Instantiations and Computational Aspects of Non-Flat Assumption-based Argumentation
This work addresses a computational bottleneck in argumentation theory for researchers and practitioners, but it is incremental as it extends existing tools from flat to non-flat frameworks.
The paper tackles the problem of reasoning in non-flat assumption-based argumentation (ABA), which is more general than the commonly studied flat case, by developing an instantiation-based approach that translates ABA to bipolar argumentation frameworks (BAFs) and identifies redundant arguments to reduce computational cost. It shows that the BAF-based approach outperforms direct methods on many instances, contrasting with flat ABA where direct methods dominate.

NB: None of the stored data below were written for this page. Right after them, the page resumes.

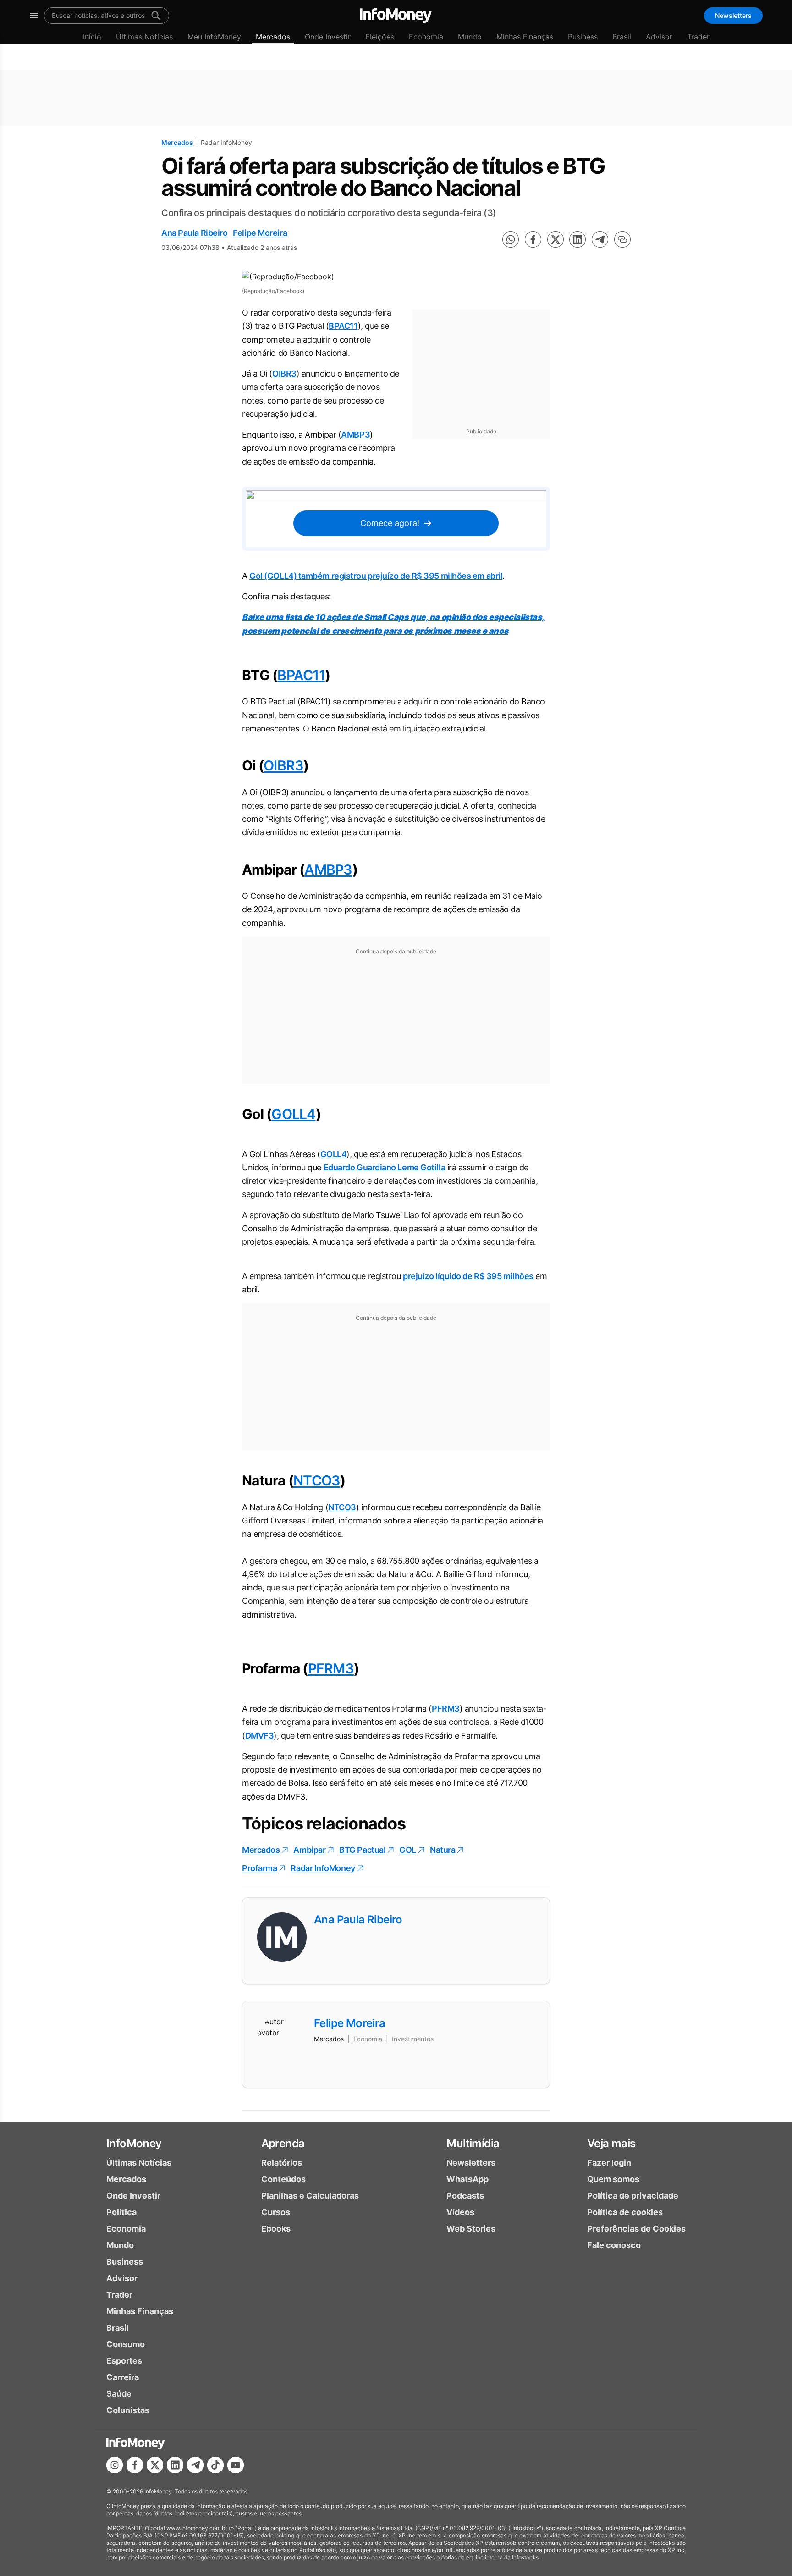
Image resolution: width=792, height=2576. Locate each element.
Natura (442, 1850)
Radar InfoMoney (323, 1868)
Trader (698, 36)
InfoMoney (134, 2143)
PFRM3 (331, 1668)
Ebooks (276, 2228)
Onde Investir (328, 36)
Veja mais (611, 2143)
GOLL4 (293, 1114)
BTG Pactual (362, 1850)
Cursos (275, 2212)
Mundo (470, 36)
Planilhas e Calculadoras (310, 2195)
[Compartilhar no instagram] (114, 2465)
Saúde (119, 2394)
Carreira (122, 2377)
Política (121, 2212)
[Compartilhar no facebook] (533, 239)
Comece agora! (389, 523)
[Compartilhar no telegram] (600, 239)
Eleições (379, 36)
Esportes (124, 2360)
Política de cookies (625, 2212)
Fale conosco (614, 2245)
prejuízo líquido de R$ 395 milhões (468, 1276)
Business (583, 36)
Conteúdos (283, 2179)
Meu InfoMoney (214, 36)
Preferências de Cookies (636, 2228)
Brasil (621, 36)
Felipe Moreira (260, 233)
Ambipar (309, 1850)
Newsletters (733, 15)
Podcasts (465, 2195)
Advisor (659, 36)
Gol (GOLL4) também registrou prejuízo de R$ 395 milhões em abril (375, 576)
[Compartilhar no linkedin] (577, 239)
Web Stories (470, 2228)
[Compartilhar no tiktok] (215, 2465)
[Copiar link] (622, 239)
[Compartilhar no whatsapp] (510, 239)
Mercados (273, 36)
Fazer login (609, 2162)
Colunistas (127, 2410)
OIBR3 (284, 373)
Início (92, 36)
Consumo (125, 2344)
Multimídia (472, 2143)
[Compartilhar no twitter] (555, 239)
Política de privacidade (632, 2195)
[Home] (396, 15)
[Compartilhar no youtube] (235, 2465)
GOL (407, 1850)
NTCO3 (316, 1480)
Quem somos (613, 2179)
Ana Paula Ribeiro (194, 233)
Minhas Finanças (524, 36)
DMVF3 (259, 1735)
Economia (426, 36)
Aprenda (283, 2143)
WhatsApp (467, 2179)
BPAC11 (343, 326)
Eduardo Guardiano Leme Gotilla (385, 1167)
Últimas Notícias (144, 36)
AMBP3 (355, 434)
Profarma (259, 1868)
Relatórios (281, 2162)
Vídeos (460, 2212)
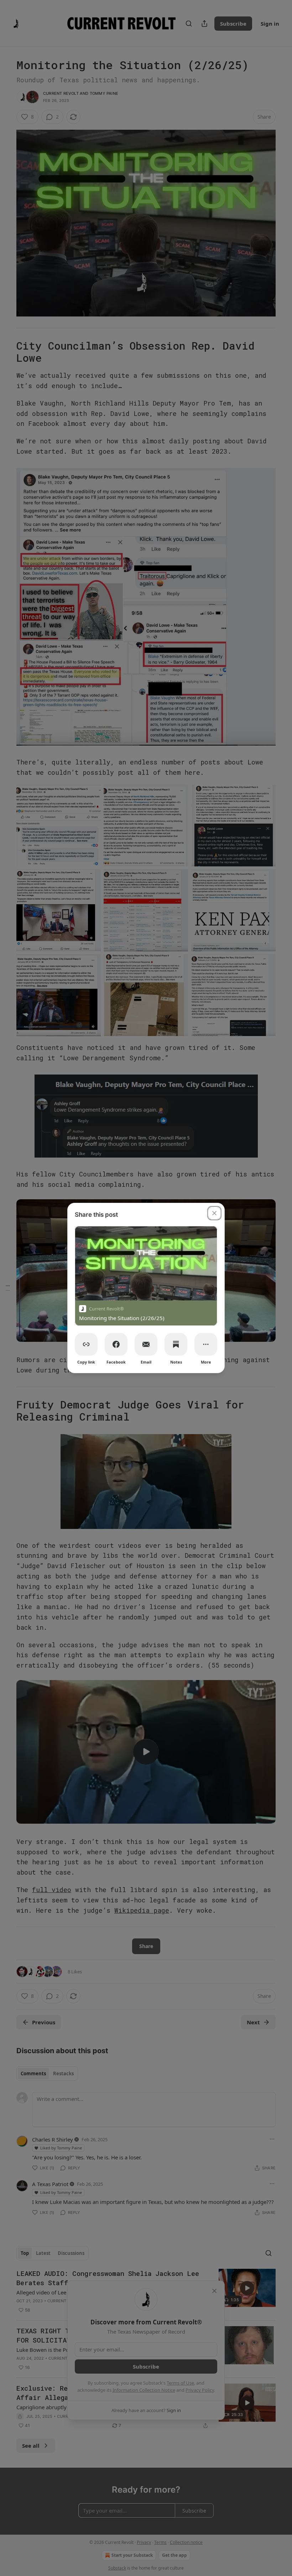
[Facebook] (116, 1344)
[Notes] (176, 1344)
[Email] (146, 1344)
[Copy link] (86, 1344)
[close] (214, 1213)
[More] (205, 1344)
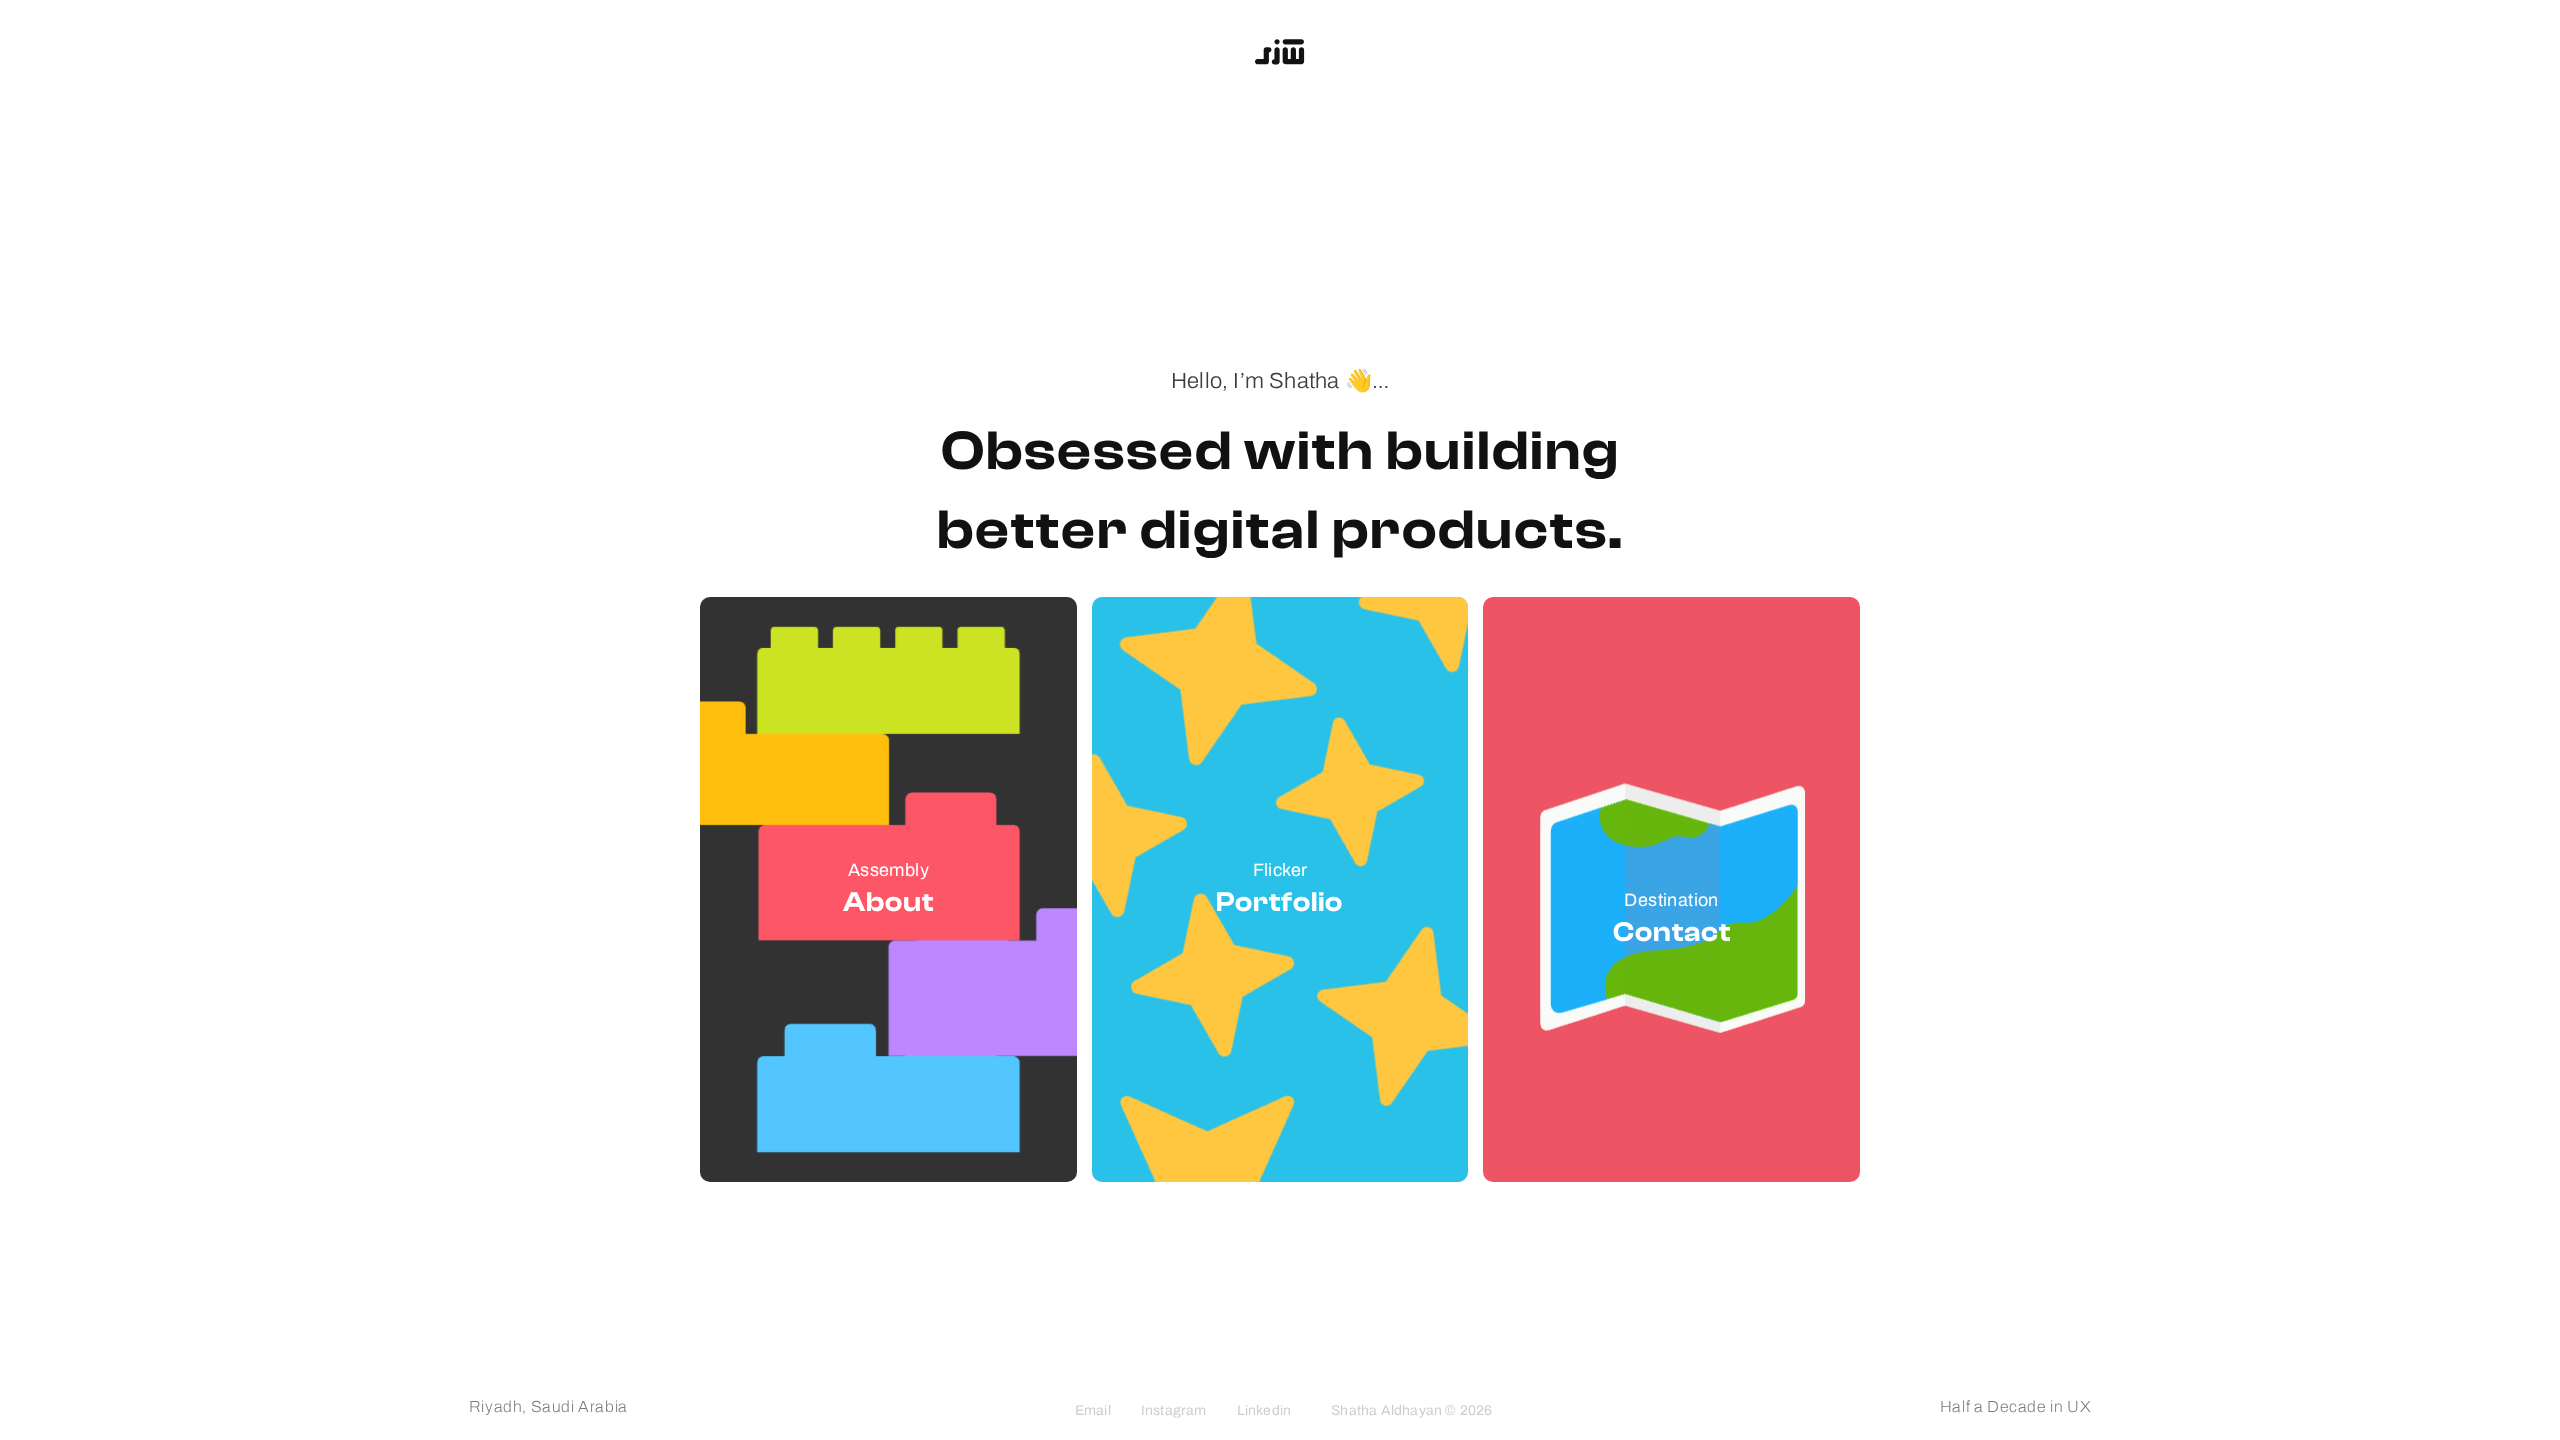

Most existing computational tools for assumption-based argumentation (ABA) focus on so-called flat frameworks, disregarding the more general case. In this paper, we study an instantiation-based approach for reasoning in possibly non-flat ABA. We make use of a semantics-preserving translation between ABA and bipolar argumentation frameworks (BAFs). By utilizing compilability theory, we establish that the constructed BAFs will in general be of exponential size. In order to keep the number of arguments and computational cost low, we present three ways of identifying redundant arguments. Moreover, we identify fragments of ABA which admit a poly-sized instantiation. We propose two algorithmic approaches for reasoning in possibly non-flat ABA. The first approach utilizes the BAF instantiation while the second works directly without constructing arguments. An empirical evaluation shows that the former outperforms the latter on many instances, reflecting the lower complexity of BAF reasoning. This result is in contrast to flat ABA, where direct approaches dominate instantiation-based approaches.